**ENUNCIADO A:** Reproduzca sin cambios las filas que van desde la que contiene "Task: Click the DOCUMENT stage pill" hasta la última fila, ambas incluidas.

──────── EXTRACTO DE PÁGINA ────────

Nadie sabe a ciencia cierta si los nombres tienen la capacidad de otorgar características tan evidentes —unas temibles y otras deseadas— como la furia, el arrojo, la generosidad o el entendimiento. Nosotros, los ciudadanos racionales del siglo XXI, y por si la superstición manda en algún rincón escondido de la realidad que se nos escapa, abusamos paradójicamente de alguno de ellos, como el de Pedro, quien fuera 'primus inter pares', mientras vetamos otros —incluso por imperativo legal—, como el de Judas, quien fuera hijo de la pobre Ciborea.
Lo que sí sabemos, gracias a la certeza que procura la estadística, es que el ademán de la prudencia siempre dificulta las cosas al empeño irredento de la fatalidad y que los vientos furiosos, bautizados o no con el nombre de grandes guerreros, invitan a cerrar parques y jardines, como el Campo Grande, para que a nadie se le eche encima la colosal y mortífera envergadura de un plátano de sombra centenario; una de esas asombrosas criaturas que quizás compartió alboradas y rayos de sol con el rostro de Nelson y que ha sabido engarzar centurias para extender con su serena y admirable quietud el abrigo de nuestra identidad más inmediata.
El árbol recién caído encontró su final en solitario, precisamente, por esa precaución tan perentoria. El que fuera testigo de millones de paseos, de otras tantas declaraciones y rupturas amorosas; aquel que vibrara en sus entrañas con las carreras de los niños y las broncas pajareras, con la cavilación inacabable de los peripatéticos y con la observación aquietada de los escritores, debió de sentir que lo arrancaban de la vida en el instante justo de caer, con todo el equipo, sin nadie que lo viera.

────────

**ENUNCIADO B:** Prosiga el texto sobre la caída del plátano centenario del Campo Grande a partir de su última oración.

──────── DATOS PROPORCIONADOS ────────

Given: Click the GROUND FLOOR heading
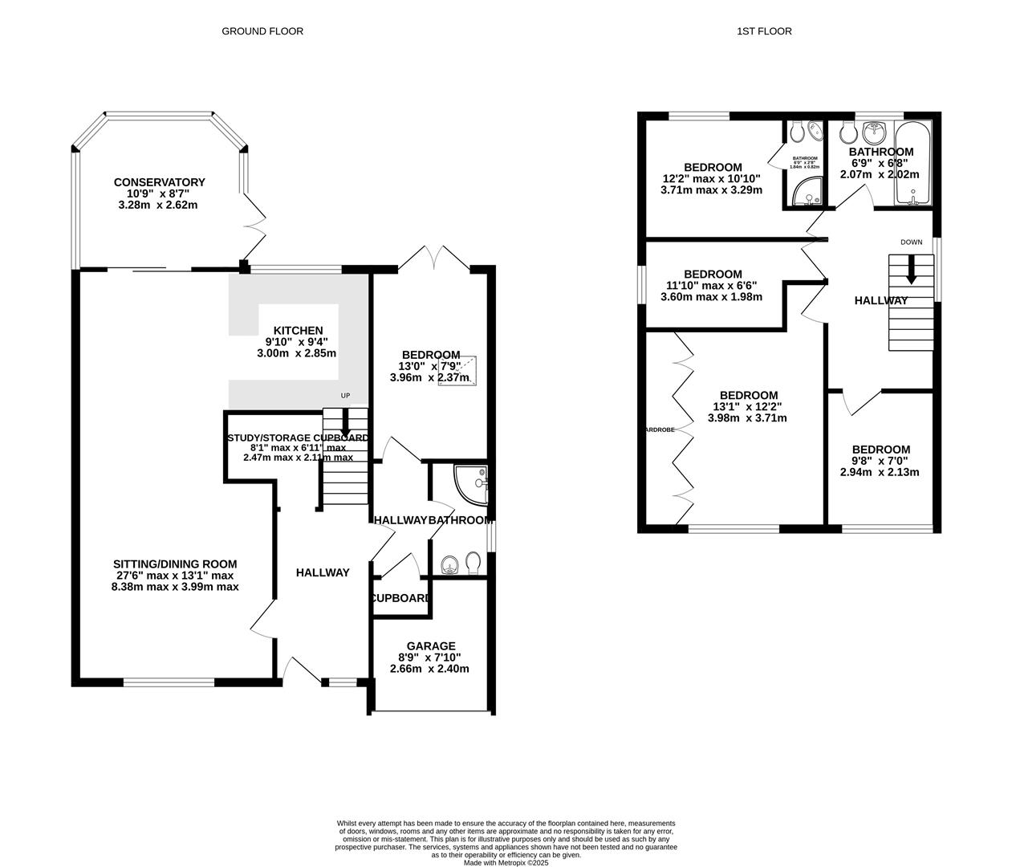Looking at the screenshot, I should [262, 31].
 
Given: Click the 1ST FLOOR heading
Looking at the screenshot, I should [764, 31].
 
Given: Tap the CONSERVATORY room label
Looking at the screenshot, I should [159, 182].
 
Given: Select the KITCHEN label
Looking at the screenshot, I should [298, 331].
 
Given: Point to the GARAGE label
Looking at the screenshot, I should [431, 646].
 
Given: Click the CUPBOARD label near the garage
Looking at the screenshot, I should [400, 598].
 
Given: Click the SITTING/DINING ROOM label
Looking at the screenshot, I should [175, 564].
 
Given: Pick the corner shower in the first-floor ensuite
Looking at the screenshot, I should [803, 193].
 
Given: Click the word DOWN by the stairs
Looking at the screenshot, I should [911, 242].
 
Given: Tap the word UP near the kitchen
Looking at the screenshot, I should [345, 396].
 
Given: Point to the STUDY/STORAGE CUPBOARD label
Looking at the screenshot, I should [298, 438].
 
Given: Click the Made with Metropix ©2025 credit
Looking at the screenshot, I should [506, 863].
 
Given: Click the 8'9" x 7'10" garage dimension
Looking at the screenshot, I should [429, 657].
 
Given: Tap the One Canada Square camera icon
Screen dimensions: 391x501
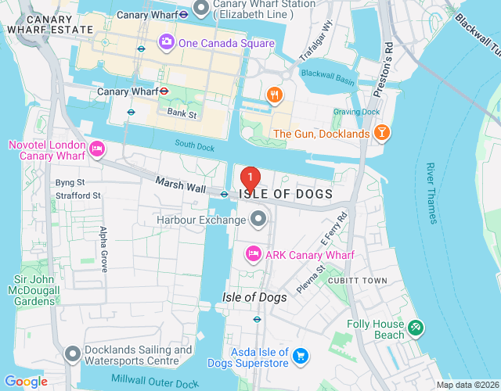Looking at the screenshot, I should (166, 42).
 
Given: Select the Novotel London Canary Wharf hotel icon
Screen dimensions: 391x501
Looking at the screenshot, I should (97, 147).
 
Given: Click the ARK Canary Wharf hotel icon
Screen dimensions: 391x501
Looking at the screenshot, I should (254, 254).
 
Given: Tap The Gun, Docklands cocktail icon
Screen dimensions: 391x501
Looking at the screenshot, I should (381, 133).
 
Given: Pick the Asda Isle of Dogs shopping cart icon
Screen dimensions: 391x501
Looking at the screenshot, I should (300, 357).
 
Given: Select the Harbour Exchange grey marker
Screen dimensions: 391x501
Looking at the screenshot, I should (257, 218).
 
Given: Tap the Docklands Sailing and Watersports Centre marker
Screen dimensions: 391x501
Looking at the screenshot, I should (73, 355).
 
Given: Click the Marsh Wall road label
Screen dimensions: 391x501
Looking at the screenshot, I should (181, 188).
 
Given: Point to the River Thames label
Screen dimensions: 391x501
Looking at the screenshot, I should (431, 192).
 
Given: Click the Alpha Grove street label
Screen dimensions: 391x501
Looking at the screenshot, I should (103, 249).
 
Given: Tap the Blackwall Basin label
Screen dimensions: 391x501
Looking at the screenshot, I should (329, 74).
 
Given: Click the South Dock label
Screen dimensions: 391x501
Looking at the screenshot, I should (194, 144).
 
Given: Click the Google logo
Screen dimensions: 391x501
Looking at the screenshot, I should (26, 381).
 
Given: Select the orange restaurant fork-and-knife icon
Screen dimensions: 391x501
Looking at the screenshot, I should (273, 95).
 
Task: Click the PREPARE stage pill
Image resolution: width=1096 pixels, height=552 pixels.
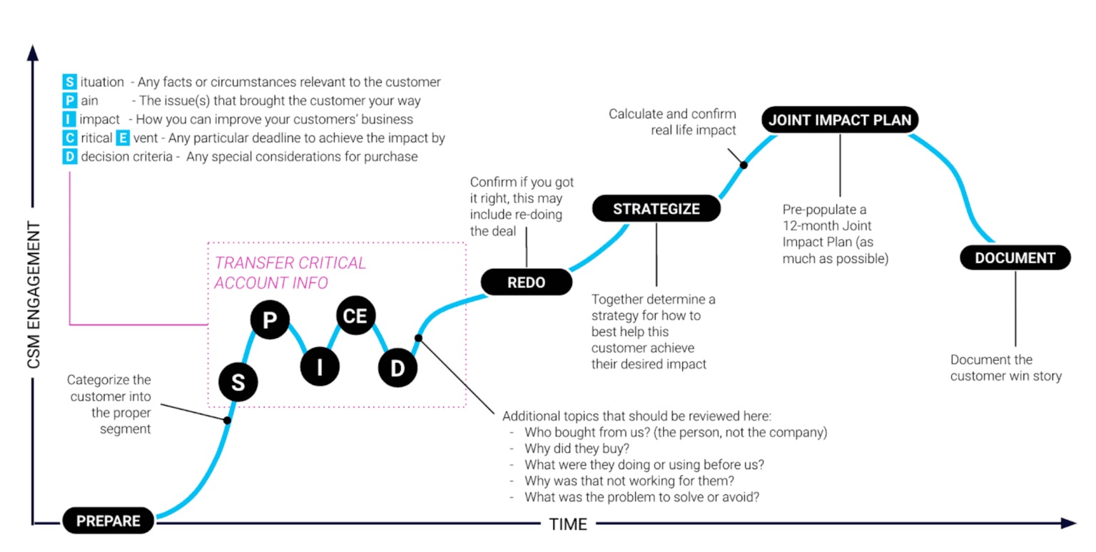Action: tap(108, 521)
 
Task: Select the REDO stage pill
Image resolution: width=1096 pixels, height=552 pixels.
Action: tap(527, 282)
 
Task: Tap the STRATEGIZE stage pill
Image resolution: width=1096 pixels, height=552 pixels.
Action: tap(656, 209)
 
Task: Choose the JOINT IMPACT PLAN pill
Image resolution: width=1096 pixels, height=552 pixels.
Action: tap(840, 120)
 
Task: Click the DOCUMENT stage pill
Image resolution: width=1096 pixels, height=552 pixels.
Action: tap(1015, 257)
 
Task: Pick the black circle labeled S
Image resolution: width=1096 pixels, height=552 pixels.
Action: tap(238, 384)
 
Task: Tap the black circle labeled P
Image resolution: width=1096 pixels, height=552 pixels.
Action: tap(269, 320)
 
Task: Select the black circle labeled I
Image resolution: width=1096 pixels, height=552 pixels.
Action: tap(320, 367)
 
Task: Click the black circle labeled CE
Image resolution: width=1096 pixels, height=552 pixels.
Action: tap(355, 316)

────────

**RESPUESTA A:**
Task: Click the DOCUMENT stage pill
Image resolution: width=1096 pixels, height=552 pixels.
Action: tap(1015, 257)
 
Task: Pick the black circle labeled S
Image resolution: width=1096 pixels, height=552 pixels.
Action: tap(238, 384)
 
Task: Tap the black circle labeled P
Image resolution: width=1096 pixels, height=552 pixels.
Action: tap(269, 320)
 
Task: Select the black circle labeled I
Image resolution: width=1096 pixels, height=552 pixels.
Action: tap(320, 367)
 
Task: Click the black circle labeled CE
Image resolution: width=1096 pixels, height=552 pixels.
Action: tap(355, 316)

**RESPUESTA B:**
Me pregunto si hay registro del momento, si alguna cámara de seguridad grabó sin intención y de soslayo algún fotograma que contenga su final; si algún insomne en plena duermevela recuerda haber oído, al menos, el estruendo que debió de producirse; si alguien despertó confuso y contrariado por un crujido que creyó soñar antes de volver a cerrar los ojos.
George Berkeley ya se preguntó, antes incluso de que Nelson naciera, si hacía algún sonido el árbol que caía en el bosque sin que nadie estuviera allí para escucharlo.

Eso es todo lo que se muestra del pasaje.